When a statement’s context requires a semicolon at the end of an expression that is enclosed in parentheses or brackets, the semicolon follows the closing parenthesis or bracket:

The participant said she had “this disease” [HIV/AIDS]; she had one child at home.

Vertical List Punctuated as a Sentence

In a numbered vertical list that (a) completes a sentence begun in an introductory element and (b) consists of phrases or sentences with internal punctuation, semicolons may be used between the items, and a period should follow the final item.
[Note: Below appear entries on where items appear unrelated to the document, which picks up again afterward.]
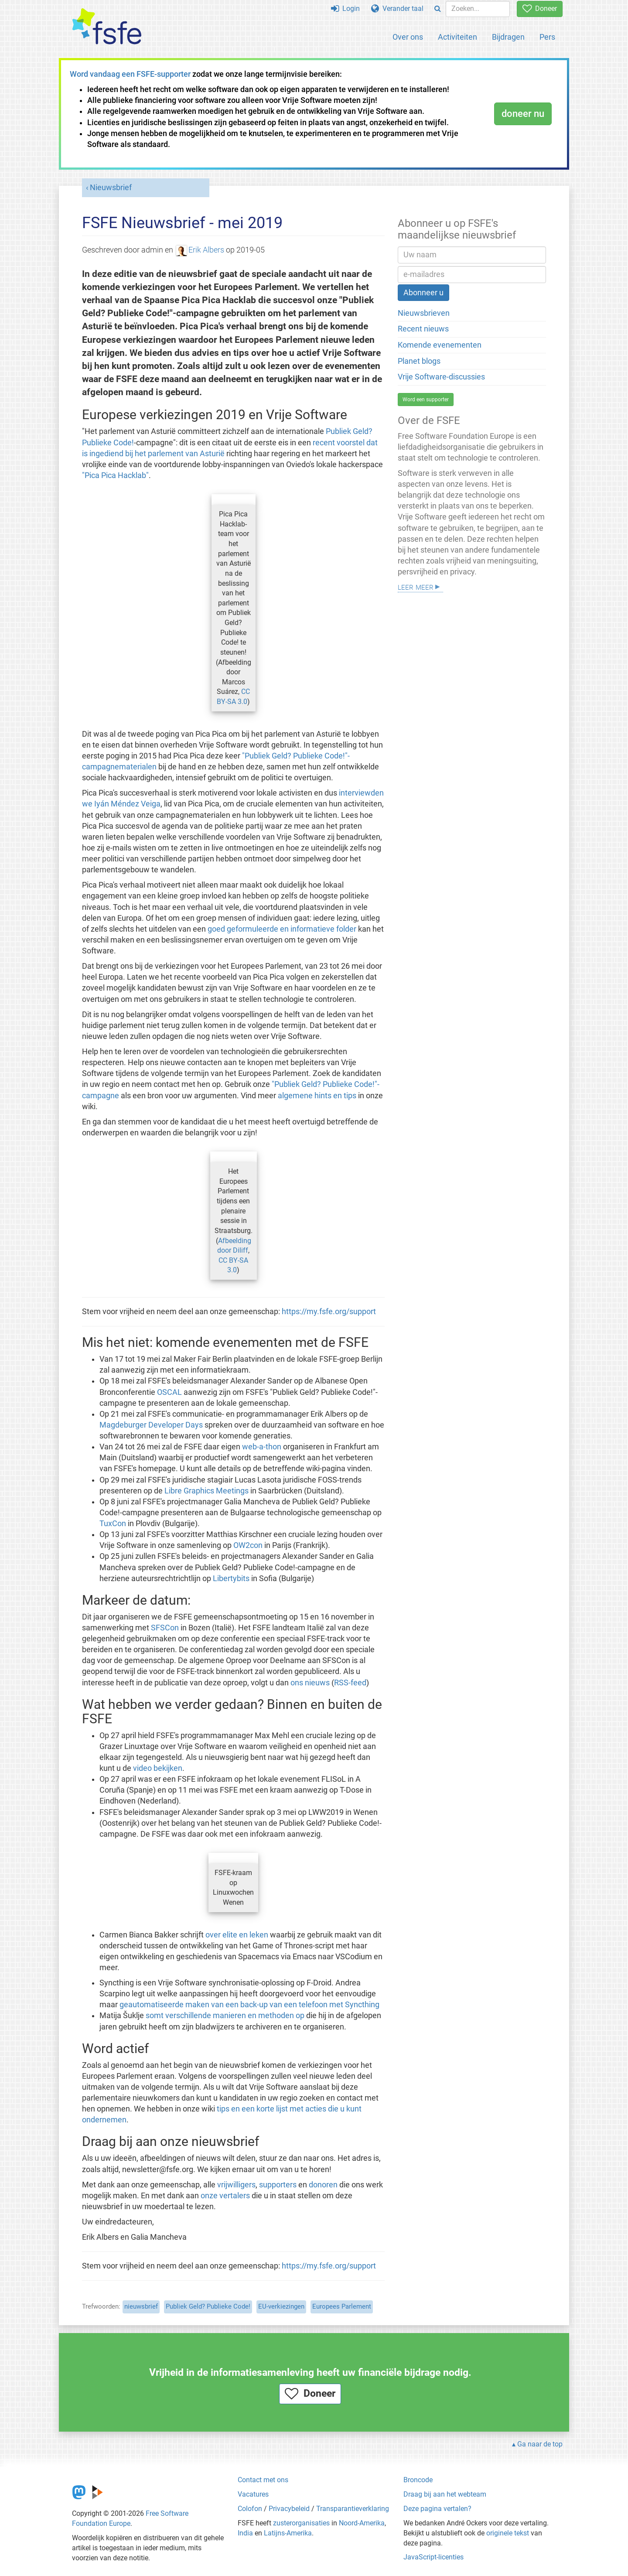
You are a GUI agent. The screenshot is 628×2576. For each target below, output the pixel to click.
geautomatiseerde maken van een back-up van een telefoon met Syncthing (249, 2004)
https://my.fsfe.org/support (329, 1311)
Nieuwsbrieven (424, 313)
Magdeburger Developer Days (151, 1425)
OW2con (248, 1545)
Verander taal (397, 8)
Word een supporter (426, 399)
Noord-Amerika (362, 2523)
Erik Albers (200, 250)
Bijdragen (508, 36)
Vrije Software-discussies (441, 376)
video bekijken (157, 1768)
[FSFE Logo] (106, 26)
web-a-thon (261, 1446)
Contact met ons (263, 2480)
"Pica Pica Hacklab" (115, 475)
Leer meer (415, 586)
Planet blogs (419, 361)
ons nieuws (310, 1682)
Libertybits (231, 1578)
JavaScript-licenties (433, 2557)
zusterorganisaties (301, 2523)
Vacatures (253, 2494)
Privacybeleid (289, 2508)
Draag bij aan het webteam (444, 2494)
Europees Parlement (341, 2306)
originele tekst (507, 2533)
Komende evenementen (439, 345)
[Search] (437, 9)
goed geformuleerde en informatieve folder (282, 929)
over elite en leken (236, 1934)
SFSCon (165, 1627)
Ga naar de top (540, 2444)
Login (345, 8)
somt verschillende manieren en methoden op (225, 2015)
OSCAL (169, 1392)
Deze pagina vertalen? (437, 2508)
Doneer (539, 8)
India (245, 2533)
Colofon (250, 2508)
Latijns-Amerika (288, 2533)
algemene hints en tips (317, 1095)
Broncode (418, 2480)
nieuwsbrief (141, 2306)
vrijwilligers (236, 2184)
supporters (278, 2184)
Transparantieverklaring (352, 2508)
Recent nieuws (423, 329)
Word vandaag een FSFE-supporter (130, 74)
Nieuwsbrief (111, 187)
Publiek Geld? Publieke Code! (208, 2306)
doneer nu (523, 113)
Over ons (407, 36)
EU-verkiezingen (281, 2306)
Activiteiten (457, 36)
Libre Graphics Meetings (206, 1490)
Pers (547, 36)
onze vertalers (225, 2195)
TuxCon (112, 1523)
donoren (323, 2184)
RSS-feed (350, 1682)
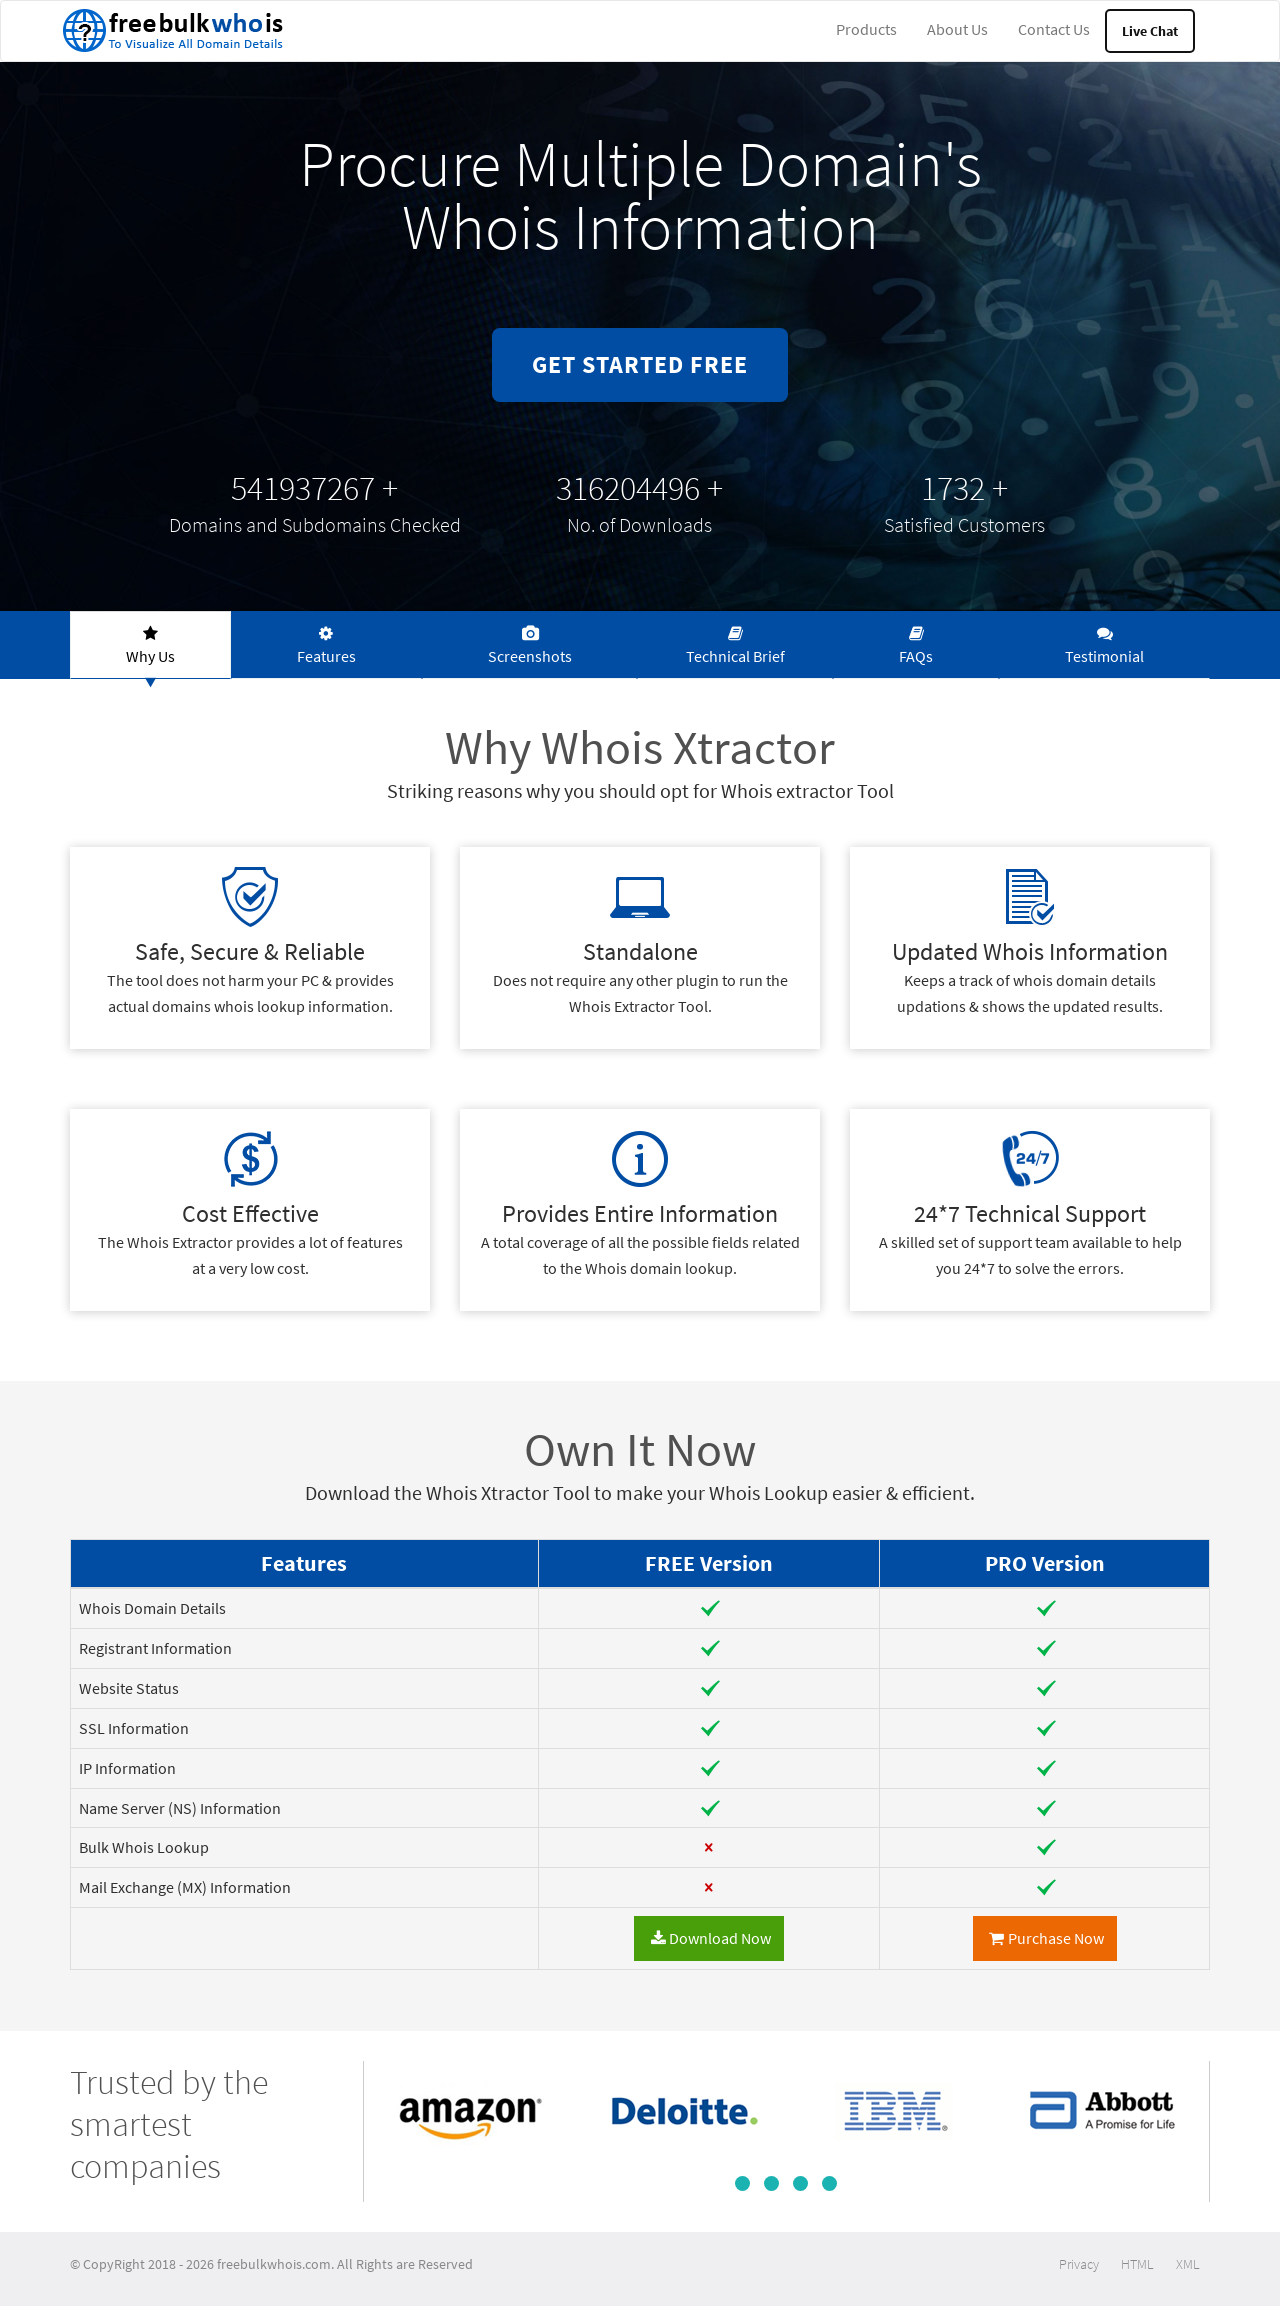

Among the report’s guidelines, four pertain to patient autonomy:

  • The choice to forego resuscitation should be made by a competent, informed patient;
  • Making medically and morally appropriate treatment decisions does not mean that legal statutes pertaining to  wrongful death or homicide require changing;
  • The primary responsibility for ensuring a morally sound process . . . .

Semicolons with Other Punctuation

Closing quotation marks

Semicolons follow closing quotation marks:

Participant 32 said that she knew smoke is “unhealthy”; most of the other participants voiced similar opinions.



American Psychological Association.  (2009). Publication Manual of the American Psychological Association, Sixth Edition. (pp. 89-90).  Washington, DC: American Psychological Association.

University of Chicago. (2003). “Semicolon,” in Chicago Manual of Style, 15th Edition; p. 256.